„Der Staat ist um des Menschen Willen da, nicht der Mensch um des Staates Willen.“ Mit diesen Worten beginnt der Verfassungsentwurf des Herrenchiemseer Konvents, ein Gremium, das im August 1948 die Vorarbeit zum Grundgesetz lieferte. Dieser Satz taucht im späteren Grundgesetz nicht mehr auf, sein Gedanke bleibt jedoch zentral. Das Grundgesetz ist einzigartig in seiner besonders expliziten Benennung von Grundrechten, jenen Rechten, die die Bundesrepublik Deutschland allen Menschen dauerhaft, unveräußerlich – das heißt, niemand kann sie verlieren oder selbst aufgeben – und unveränderbar garantiert.
Mit Inkrafttreten des Grundgesetzes begann die juristische Auslegung und gesellschaftliche Deutung der Grundrechte. Denn mit der staatlichen Garantie von Grundrechten sind Konflikte unvermeidlich, immer dort, wo die Interessen ihrer Trägerinnen und Träger auseinandergehen oder wo ein Grundrecht das andere einschränkt. In diesen Fällen müssen staatliche Institutionen abwägen – in letzter Instanz das Bundesverfassungsgericht, das die Kompetenz besitzt, das Grundgesetz zu interpretieren.

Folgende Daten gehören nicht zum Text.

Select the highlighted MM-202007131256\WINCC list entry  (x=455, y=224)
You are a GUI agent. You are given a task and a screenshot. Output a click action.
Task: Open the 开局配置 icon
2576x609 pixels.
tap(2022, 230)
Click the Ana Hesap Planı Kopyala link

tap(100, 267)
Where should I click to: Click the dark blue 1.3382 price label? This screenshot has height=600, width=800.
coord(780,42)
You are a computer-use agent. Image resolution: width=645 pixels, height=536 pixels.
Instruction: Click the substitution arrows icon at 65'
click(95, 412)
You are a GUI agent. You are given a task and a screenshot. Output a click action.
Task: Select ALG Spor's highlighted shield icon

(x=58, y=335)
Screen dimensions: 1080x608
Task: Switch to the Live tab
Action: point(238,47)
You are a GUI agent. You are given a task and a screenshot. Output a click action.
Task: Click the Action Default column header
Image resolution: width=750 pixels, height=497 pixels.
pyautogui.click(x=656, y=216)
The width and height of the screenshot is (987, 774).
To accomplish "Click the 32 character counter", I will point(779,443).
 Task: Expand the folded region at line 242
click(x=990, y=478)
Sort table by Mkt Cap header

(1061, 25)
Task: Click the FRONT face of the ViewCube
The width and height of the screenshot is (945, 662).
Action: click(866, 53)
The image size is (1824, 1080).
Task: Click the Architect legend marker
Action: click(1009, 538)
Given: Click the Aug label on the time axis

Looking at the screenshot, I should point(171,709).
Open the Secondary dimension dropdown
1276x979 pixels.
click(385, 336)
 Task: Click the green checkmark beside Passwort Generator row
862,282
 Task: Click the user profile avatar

Aus dem eingangs zitierten Satz wurde am Ende die Formulierung, die Artikel 1 des Grundgesetzes einleitet: „Die Würde des Menschen ist unantastbar.“ Letztlich ist der Kern aller Auslegungen von Grundrechten der Begriff der Menschenwürde. Dürfen große Immobilienunternehmen vergesellschaftet werden, wenn sie zur Verschärfung einer Wohnungsnot beitragen? Wie wird die Gleichberechtigung von Frauen und Männern gewährleistet? Welche Äußerungen muss die Gesellschaft als Meinungen aushalten, welche nicht? Alle diese Fragen müssen im Einzelfall und mit Blick auf die Wahrung der Menschenwürde aller Beteiligten ausgehandelt werden.
In der jüngsten Vergangenheit wurden viele gesellschaftliche Gewissheiten, auch die Grundrechte, durch die Coronavirus-Pandemie auf eine harte Probe gestellt. Einschränkungen der persönlichen Freiheit, die dem kollektiven Infektionsschutz dienen sollten, sorgten für heftige Auseinandersetzungen und bittere Entbehrungen. Es zeigte sich jedoch auch, dass Grundrechtsschutz in Deutschland funktioniert: Klagen gegen bestimmte Maßnahmen wurden von den zuständigen Verwaltungsgerichten oft zugunsten der Klägerinnen und Kläger entschieden. Auch die fortschreitende Digitalisierung stellt den Grundrechtsschutz immer wieder vor Hürden. Rechtsgüter wie das allgemeine Persönlichkeitsrecht müssen nicht nur gegen staatliche Institutionen, sondern auch gegen internationale Großkonzerne durchgesetzt werden.
Im Mai 2024 feierte die Bundesrepublik das 75-jährige Jubiläum des Grundgesetzes, das am 23. Mai 1949 verkündet wurde und im Westen Deutschlands seitdem, im Osten seit der Wiedervereinigung 1990, als Verfassung dient. Damit würdigten die Feierlichkeiten auch die bewegte Geschichte der Erkämpfung und stetigen Neuinterpretierung von Grundrechten in Deutschland, die sich in die Gegenwart fortschreibt.